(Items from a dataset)
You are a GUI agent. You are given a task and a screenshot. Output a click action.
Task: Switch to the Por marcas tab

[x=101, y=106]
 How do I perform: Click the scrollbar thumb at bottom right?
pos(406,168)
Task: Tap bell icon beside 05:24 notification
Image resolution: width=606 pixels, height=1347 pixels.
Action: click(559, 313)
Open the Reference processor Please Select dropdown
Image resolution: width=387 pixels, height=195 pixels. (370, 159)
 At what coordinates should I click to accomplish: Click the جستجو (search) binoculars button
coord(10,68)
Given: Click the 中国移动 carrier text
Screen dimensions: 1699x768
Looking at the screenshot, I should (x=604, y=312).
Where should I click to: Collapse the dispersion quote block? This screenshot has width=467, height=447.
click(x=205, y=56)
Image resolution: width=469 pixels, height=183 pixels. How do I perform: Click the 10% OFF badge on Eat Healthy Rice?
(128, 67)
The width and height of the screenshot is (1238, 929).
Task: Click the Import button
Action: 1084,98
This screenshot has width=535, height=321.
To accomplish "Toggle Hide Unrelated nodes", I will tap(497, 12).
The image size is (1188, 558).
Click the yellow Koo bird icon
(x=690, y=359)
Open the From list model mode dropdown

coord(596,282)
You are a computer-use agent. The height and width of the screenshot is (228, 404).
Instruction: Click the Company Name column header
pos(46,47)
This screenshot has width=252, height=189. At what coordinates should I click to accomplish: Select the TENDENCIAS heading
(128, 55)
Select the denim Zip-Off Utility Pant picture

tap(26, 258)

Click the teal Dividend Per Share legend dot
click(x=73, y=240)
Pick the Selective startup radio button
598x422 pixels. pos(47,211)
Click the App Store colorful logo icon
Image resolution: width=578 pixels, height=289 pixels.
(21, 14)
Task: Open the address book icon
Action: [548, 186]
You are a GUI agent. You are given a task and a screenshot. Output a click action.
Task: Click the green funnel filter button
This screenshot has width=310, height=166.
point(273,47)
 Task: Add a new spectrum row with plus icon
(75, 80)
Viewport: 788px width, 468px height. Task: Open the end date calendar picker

Work task:
Begin with the line containing "Click the teal Dividend Per Share legend dot" and repeat each line exactly until the records above end.

Your response:
Click the teal Dividend Per Share legend dot
click(x=73, y=240)
Pick the Selective startup radio button
598x422 pixels. pos(47,211)
Click the App Store colorful logo icon
Image resolution: width=578 pixels, height=289 pixels.
(21, 14)
Task: Open the address book icon
Action: [548, 186]
You are a GUI agent. You are given a task and a screenshot. Output a click action.
Task: Click the green funnel filter button
This screenshot has width=310, height=166.
point(273,47)
 Task: Add a new spectrum row with plus icon
(75, 80)
Viewport: 788px width, 468px height. Task: Open the end date calendar picker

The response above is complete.